Par Mohamed Touileb
Ça y est ! Le rideau est tombé et le défi a été merveilleusement relevé. Le Qatar a réussi au moment où beaucoup lui souhaitaient d’échouer. Notamment l’Occident qui aura tout fait pour que la fête et le plus grand évènement sportif planétaire soient gâchés.
Avant le début du tournoi, on accusait le Qatar d’être l’ennemi des droits de l’Homme parce qu’il n’a pas cédé au «brainwashing» sous ses différentes formes. Le pays hôte a offert la sobriété. Et cela n’a aucun rapport avec l’interdiction des boissons alcoolisées. On parle là des aspects confort et organisation. Sur ce plan, ça a été fait avec mention.
Le tout était haut en couleurs même si le drapeau arc-en-ciel a été interdit lors de cet événement, car l’idée ne collait pas à la culture et aux mœurs. Il fallait faire la distinction et séparer la passion des penchants et pulsions. Aussi, on a longtemps rabâché que les nouveaux stades étaient des cimetières géants en avançant des chiffres, passés par la case amplifications, d’ouvriers décédés lors de leur construction.
Mais la vie est plus forte que la mort et ces enceintes étaient en transe durant les 64 rencontres de la messe planétaire. On y a vu des buts à couper le souffle, des dribbles qui aspirent les âmes et des actions qui auront provoqué des tachycardies et fait dilater des artères. C’est pour dire qu’on pourrait bien utiliser le mot «mortel» comme qualificatif… dans son aspect amélioratif.

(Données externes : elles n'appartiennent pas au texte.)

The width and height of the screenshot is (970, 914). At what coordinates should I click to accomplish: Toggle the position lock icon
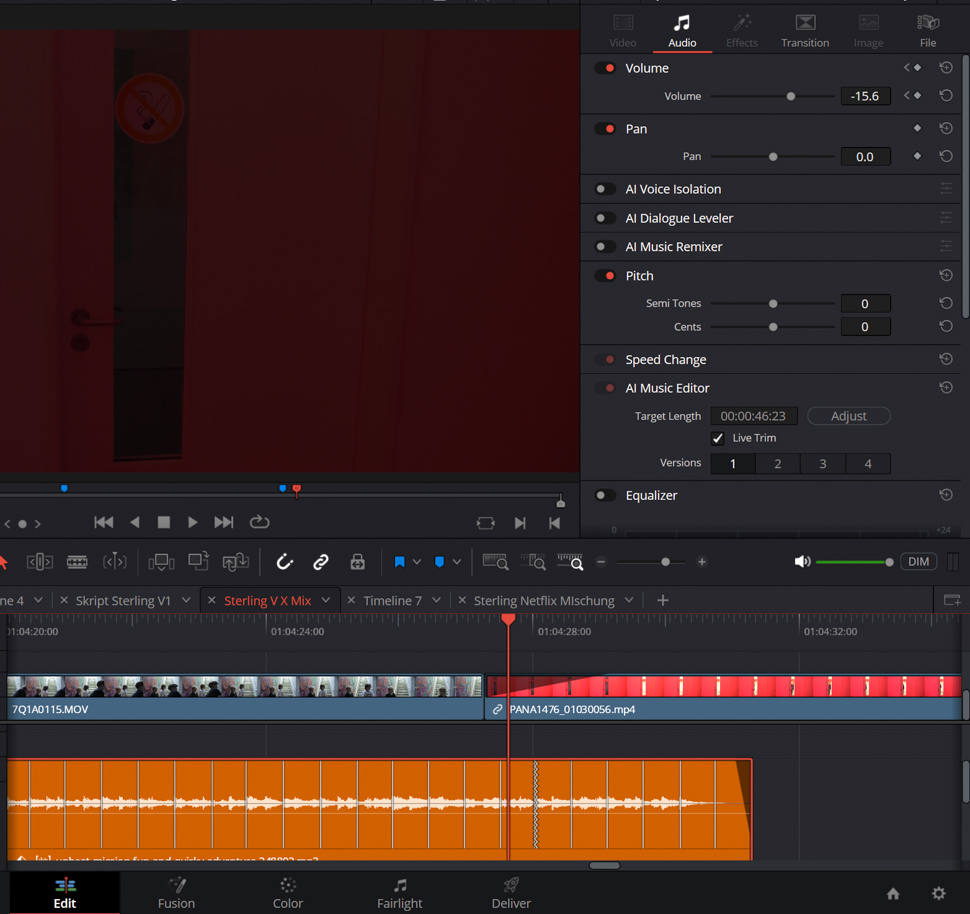point(357,562)
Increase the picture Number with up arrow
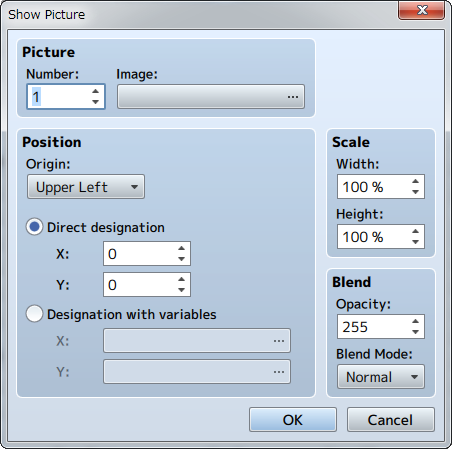Screen dimensions: 452x449 (96, 91)
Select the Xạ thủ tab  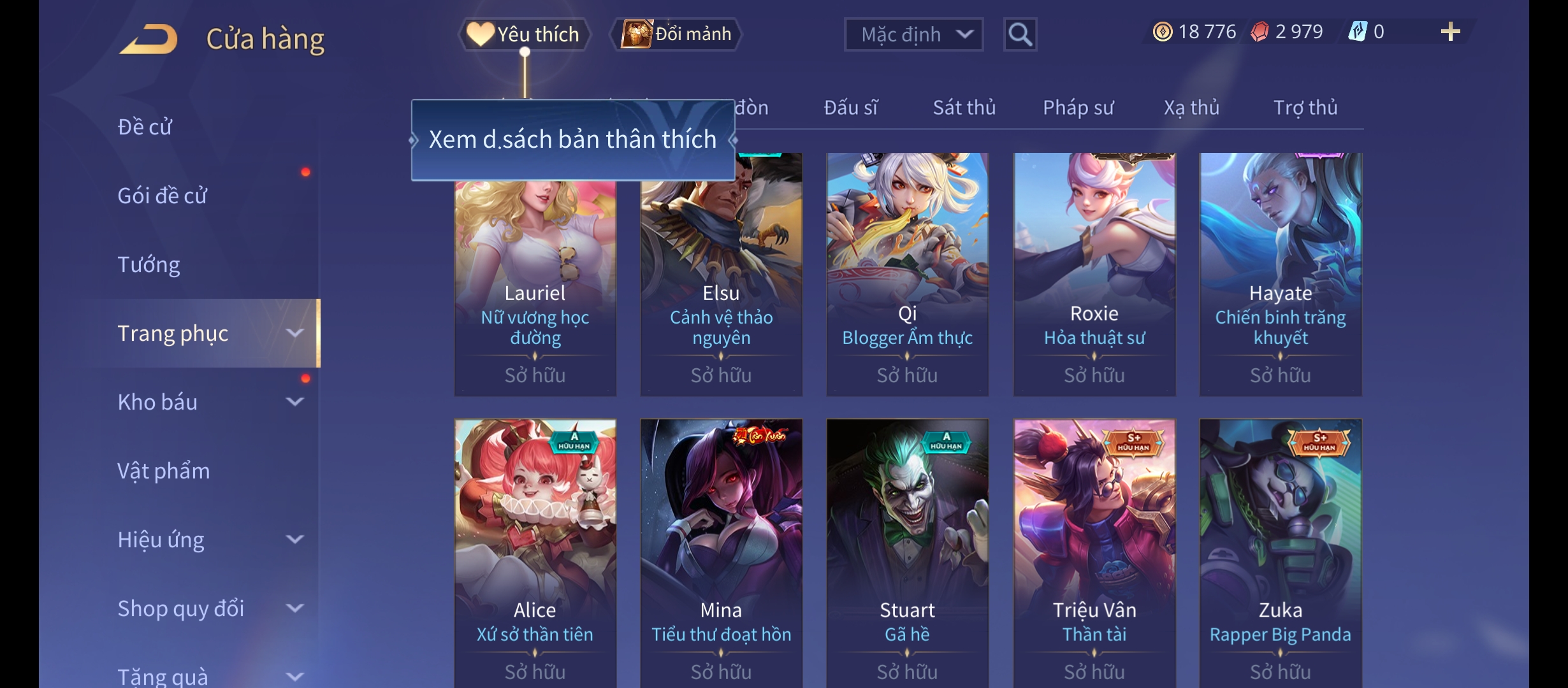point(1191,108)
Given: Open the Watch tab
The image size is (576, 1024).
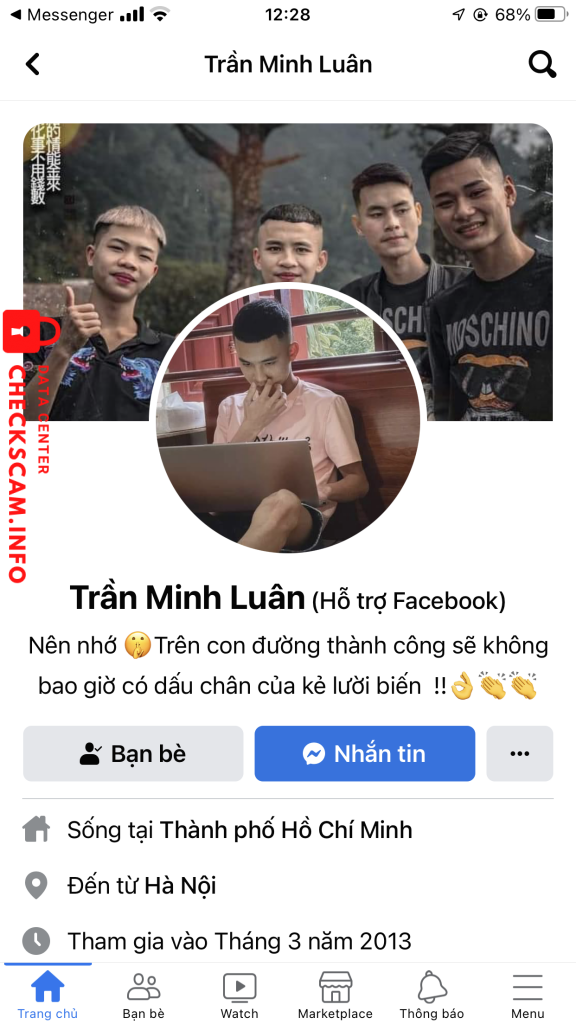Looking at the screenshot, I should click(x=240, y=995).
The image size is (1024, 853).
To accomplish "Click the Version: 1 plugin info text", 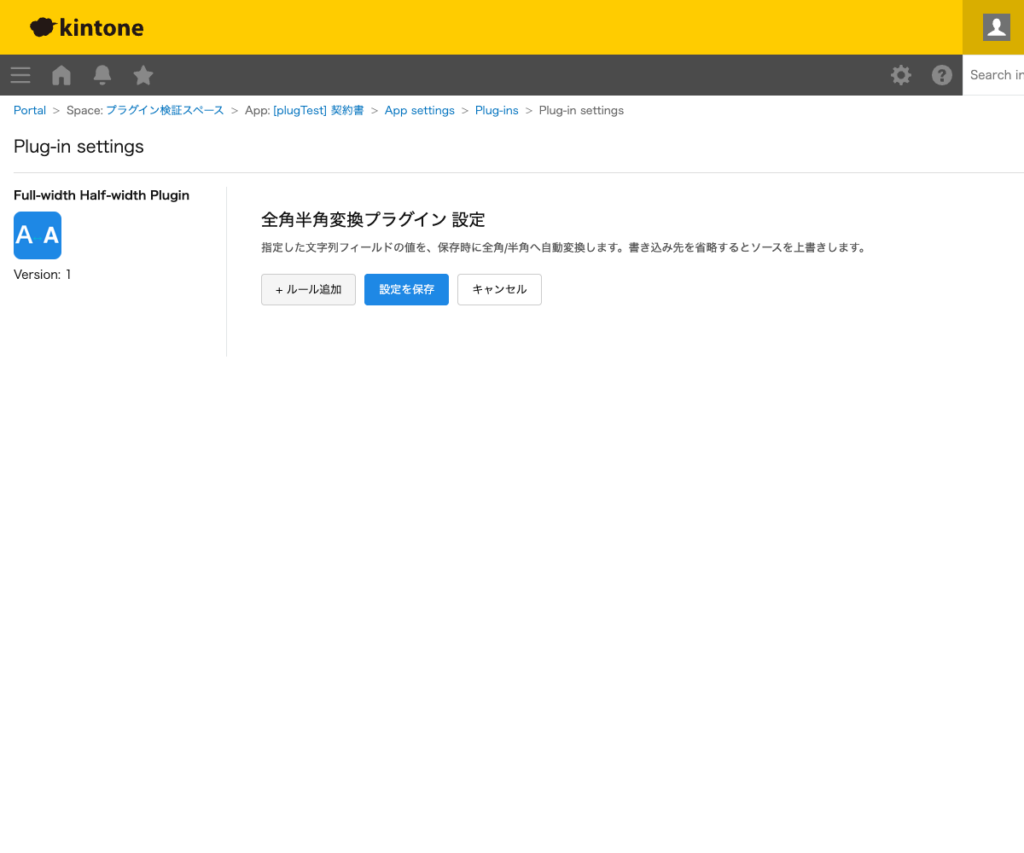I will pyautogui.click(x=41, y=274).
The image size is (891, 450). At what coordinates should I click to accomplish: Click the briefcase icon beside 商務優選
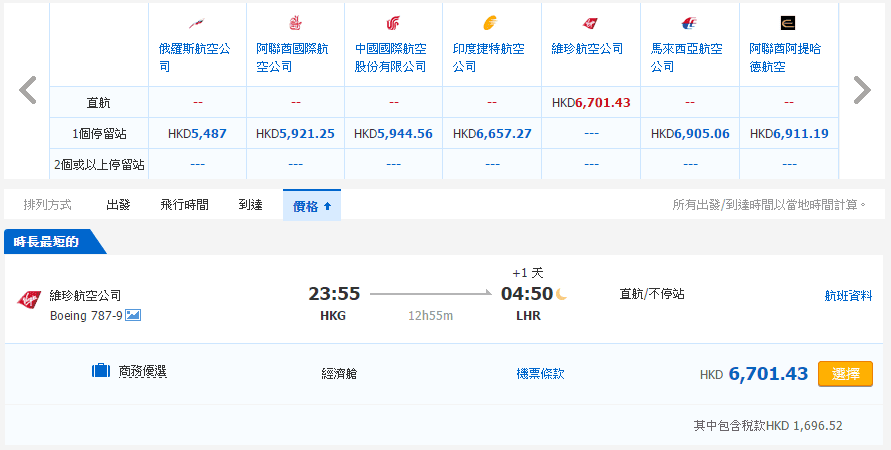tap(100, 372)
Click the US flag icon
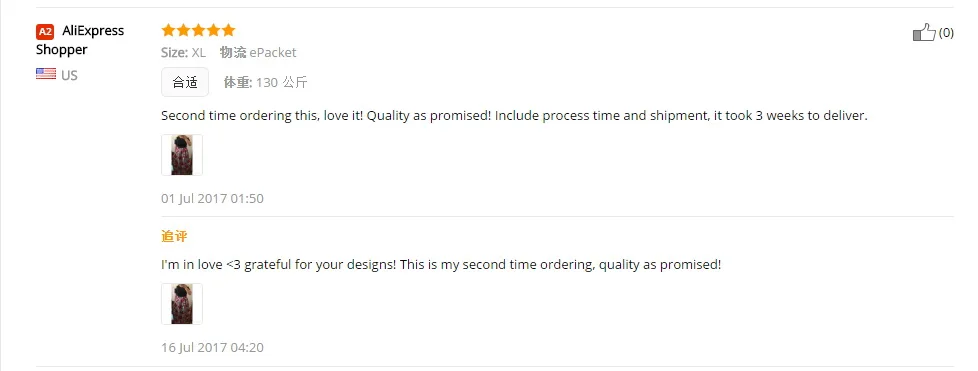Viewport: 978px width, 371px height. pyautogui.click(x=46, y=74)
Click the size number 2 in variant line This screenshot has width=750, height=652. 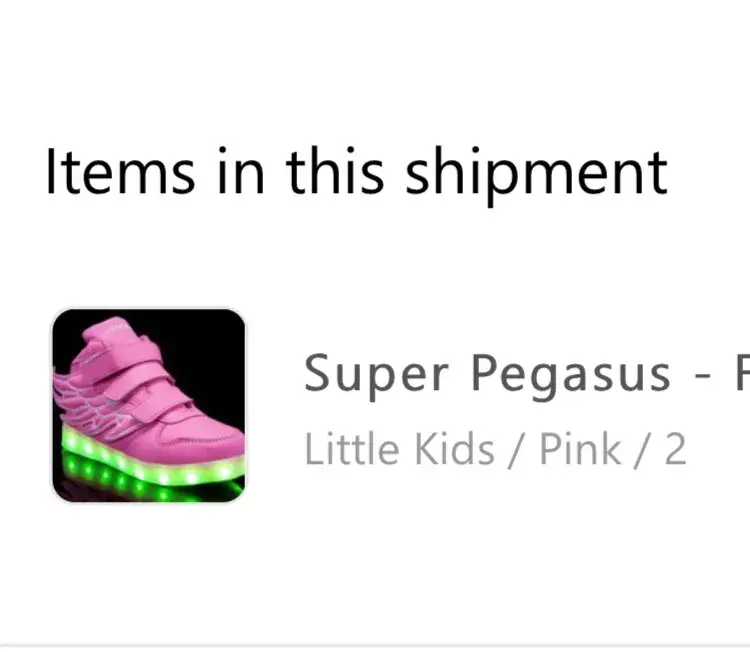[675, 450]
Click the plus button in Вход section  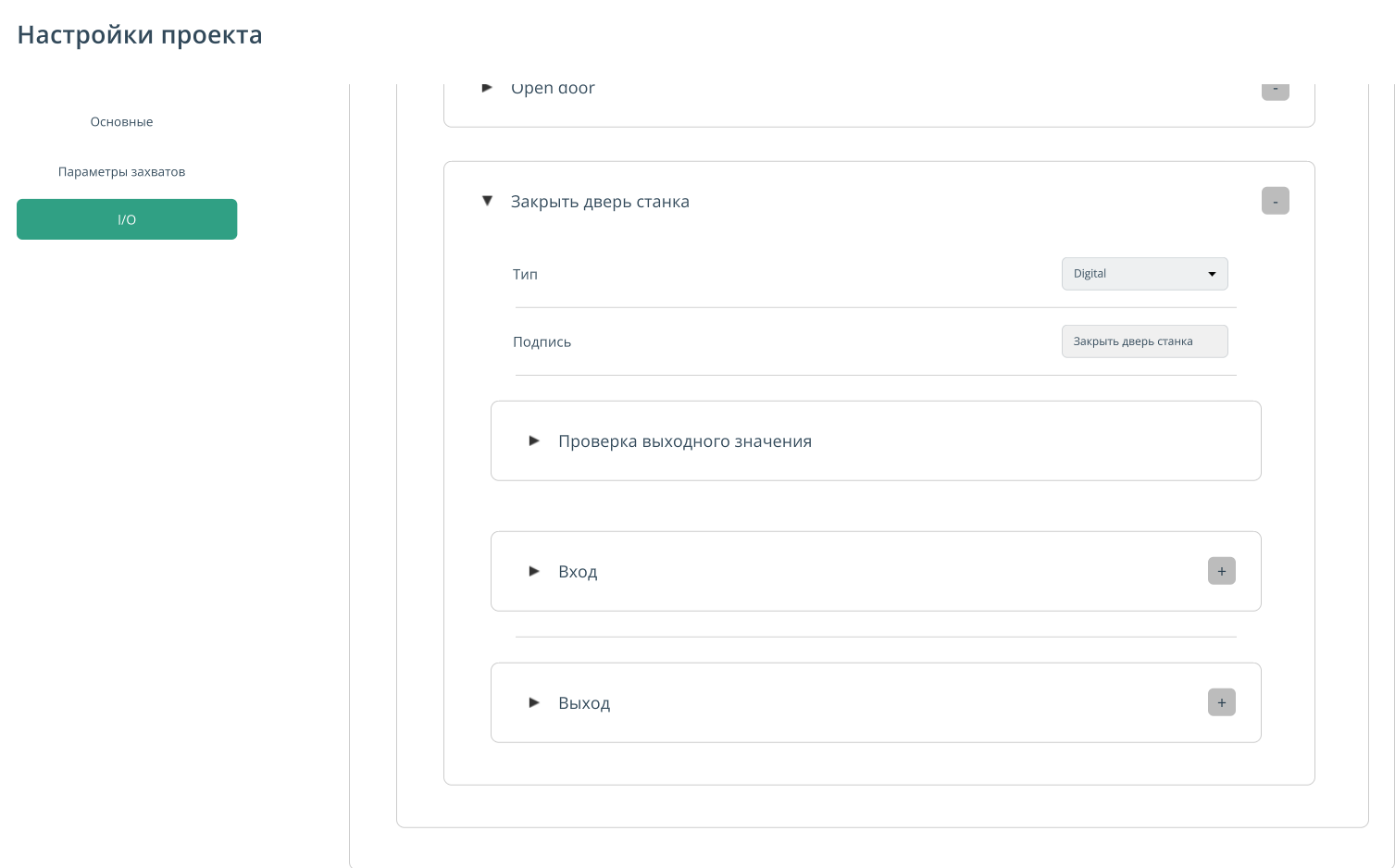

Et pour ceux qui ont évoqué l’impact néfaste de la climatisation des stades sur l’environnement, l’hospitalité et l’accueil chaleureux dont ont fait preuve les Qataris envers leurs convives devraient tempérer leurs ardeurs. Surtout que l’hypocrisie et les doubles standards ne garantissent pas un monde meilleur. Pour l’Occident, c’était Coupe immonde. Pour ceux qui préfèrent savourer le foot pur et simple, c’était l’une des plus belles éditions de Coupe du monde.